• [GIVEN EXERCISE]: Rewrite every line of the records below as a Markdown table with the columns "Row" and "Line", giving each line its row number and skipping blank lines.

• [AVAILABLE DATA]:
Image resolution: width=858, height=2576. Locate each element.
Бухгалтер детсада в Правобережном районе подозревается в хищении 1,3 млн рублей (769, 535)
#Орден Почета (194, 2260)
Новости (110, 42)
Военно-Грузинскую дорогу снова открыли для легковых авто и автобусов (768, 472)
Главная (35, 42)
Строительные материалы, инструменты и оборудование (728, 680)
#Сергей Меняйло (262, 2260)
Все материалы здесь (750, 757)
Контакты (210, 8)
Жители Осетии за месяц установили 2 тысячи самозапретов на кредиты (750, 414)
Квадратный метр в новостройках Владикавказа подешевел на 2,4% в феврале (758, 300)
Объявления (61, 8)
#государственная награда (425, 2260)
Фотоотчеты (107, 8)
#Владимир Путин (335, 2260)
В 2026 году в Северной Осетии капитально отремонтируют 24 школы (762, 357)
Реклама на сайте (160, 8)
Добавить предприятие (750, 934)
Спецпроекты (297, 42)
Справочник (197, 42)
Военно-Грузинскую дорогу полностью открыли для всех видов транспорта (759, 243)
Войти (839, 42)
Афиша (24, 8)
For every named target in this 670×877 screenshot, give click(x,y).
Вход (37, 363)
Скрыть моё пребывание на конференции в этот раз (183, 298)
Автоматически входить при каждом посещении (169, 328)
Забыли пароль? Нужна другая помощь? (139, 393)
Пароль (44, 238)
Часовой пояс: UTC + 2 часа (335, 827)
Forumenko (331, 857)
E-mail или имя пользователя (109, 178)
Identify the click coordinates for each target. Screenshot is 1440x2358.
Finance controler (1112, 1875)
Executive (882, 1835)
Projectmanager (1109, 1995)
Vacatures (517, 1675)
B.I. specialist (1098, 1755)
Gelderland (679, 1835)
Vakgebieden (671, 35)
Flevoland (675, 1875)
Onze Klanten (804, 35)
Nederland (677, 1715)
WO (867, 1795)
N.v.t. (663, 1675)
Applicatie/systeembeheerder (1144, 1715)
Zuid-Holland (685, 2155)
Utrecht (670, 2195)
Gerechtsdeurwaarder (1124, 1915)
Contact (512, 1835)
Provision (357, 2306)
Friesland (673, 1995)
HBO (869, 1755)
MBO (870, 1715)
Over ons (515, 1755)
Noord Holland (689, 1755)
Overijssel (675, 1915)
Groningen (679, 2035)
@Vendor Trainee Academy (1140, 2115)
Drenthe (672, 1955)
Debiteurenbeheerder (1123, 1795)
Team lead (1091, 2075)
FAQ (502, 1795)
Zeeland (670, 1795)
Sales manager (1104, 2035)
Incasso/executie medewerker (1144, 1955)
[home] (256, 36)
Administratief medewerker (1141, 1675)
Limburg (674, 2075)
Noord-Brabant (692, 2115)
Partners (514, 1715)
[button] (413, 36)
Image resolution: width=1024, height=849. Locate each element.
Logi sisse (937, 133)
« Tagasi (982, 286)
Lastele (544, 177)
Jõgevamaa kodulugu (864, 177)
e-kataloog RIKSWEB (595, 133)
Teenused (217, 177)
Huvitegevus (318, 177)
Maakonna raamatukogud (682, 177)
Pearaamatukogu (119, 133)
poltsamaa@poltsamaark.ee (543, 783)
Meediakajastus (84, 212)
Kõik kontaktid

• [THE SOLUTION]:
| Row | Line |
|---|---|
| 1 | Image resolution: width=858, height=2576. Locate each element. |
| 2 | Бухгалтер детсада в Правобережном районе подозревается в хищении 1,3 млн рублей (769, 535) |
| 3 | #Орден Почета (194, 2260) |
| 4 | Новости (110, 42) |
| 5 | Военно-Грузинскую дорогу снова открыли для легковых авто и автобусов (768, 472) |
| 6 | Главная (35, 42) |
| 7 | Строительные материалы, инструменты и оборудование (728, 680) |
| 8 | #Сергей Меняйло (262, 2260) |
| 9 | Все материалы здесь (750, 757) |
| 10 | Контакты (210, 8) |
| 11 | Жители Осетии за месяц установили 2 тысячи самозапретов на кредиты (750, 414) |
| 12 | Квадратный метр в новостройках Владикавказа подешевел на 2,4% в феврале (758, 300) |
| 13 | Объявления (61, 8) |
| 14 | #государственная награда (425, 2260) |
| 15 | Фотоотчеты (107, 8) |
| 16 | #Владимир Путин (335, 2260) |
| 17 | В 2026 году в Северной Осетии капитально отремонтируют 24 школы (762, 357) |
| 18 | Реклама на сайте (160, 8) |
| 19 | Добавить предприятие (750, 934) |
| 20 | Спецпроекты (297, 42) |
| 21 | Справочник (197, 42) |
| 22 | Военно-Грузинскую дорогу полностью открыли для всех видов транспорта (759, 243) |
| 23 | Войти (839, 42) |
| 24 | Афиша (24, 8) |
| 25 | For every named target in this 670×877 screenshot, give click(x,y). |
| 26 | Вход (37, 363) |
| 27 | Скрыть моё пребывание на конференции в этот раз (183, 298) |
| 28 | Автоматически входить при каждом посещении (169, 328) |
| 29 | Забыли пароль? Нужна другая помощь? (139, 393) |
| 30 | Пароль (44, 238) |
| 31 | Часовой пояс: UTC + 2 часа (335, 827) |
| 32 | Forumenko (331, 857) |
| 33 | E-mail или имя пользователя (109, 178) |
| 34 | Identify the click coordinates for each target. Screenshot is 1440x2358. |
| 35 | Finance controler (1112, 1875) |
| 36 | Executive (882, 1835) |
| 37 | Projectmanager (1109, 1995) |
| 38 | Vacatures (517, 1675) |
| 39 | B.I. specialist (1098, 1755) |
| 40 | Gelderland (679, 1835) |
| 41 | Vakgebieden (671, 35) |
| 42 | Flevoland (675, 1875) |
| 43 | Onze Klanten (804, 35) |
| 44 | Nederland (677, 1715) |
| 45 | WO (867, 1795) |
| 46 | N.v.t. (663, 1675) |
| 47 | Applicatie/systeembeheerder (1144, 1715) |
| 48 | Zuid-Holland (685, 2155) |
| 49 | Utrecht (670, 2195) |
| 50 | Gerechtsdeurwaarder (1124, 1915) |
| 51 | Contact (512, 1835) |
| 52 | Provision (357, 2306) |
| 53 | Friesland (673, 1995) |
| 54 | HBO (869, 1755) |
| 55 | MBO (870, 1715) |
| 56 | Over ons (515, 1755) |
| 57 | Noord Holland (689, 1755) |
| 58 | Overijssel (675, 1915) |
| 59 | Groningen (679, 2035) |
| 60 | @Vendor Trainee Academy (1140, 2115) |
| 61 | Drenthe (672, 1955) |
| 62 | Debiteurenbeheerder (1123, 1795) |
| 63 | Team lead (1091, 2075) |
| 64 | FAQ (502, 1795) |
| 65 | Zeeland (670, 1795) |
| 66 | Sales manager (1104, 2035) |
| 67 | Incasso/executie medewerker (1144, 1955) |
| 68 | [home] (256, 36) |
| 69 | Administratief medewerker (1141, 1675) |
| 70 | Limburg (674, 2075) |
| 71 | Noord-Brabant (692, 2115) |
| 72 | Partners (514, 1715) |
| 73 | [button] (413, 36) |
| 74 | Image resolution: width=1024, height=849. Locate each element. |
| 75 | Logi sisse (937, 133) |
| 76 | « Tagasi (982, 286) |
| 77 | Lastele (544, 177) |
| 78 | Jõgevamaa kodulugu (864, 177) |
| 79 | e-kataloog RIKSWEB (595, 133) |
| 80 | Teenused (217, 177) |
| 81 | Huvitegevus (318, 177) |
| 82 | Maakonna raamatukogud (682, 177) |
| 83 | Pearaamatukogu (119, 133) |
| 84 | poltsamaa@poltsamaark.ee (543, 783) |
| 85 | Meediakajastus (84, 212) |
| 86 | Kõik kontaktid |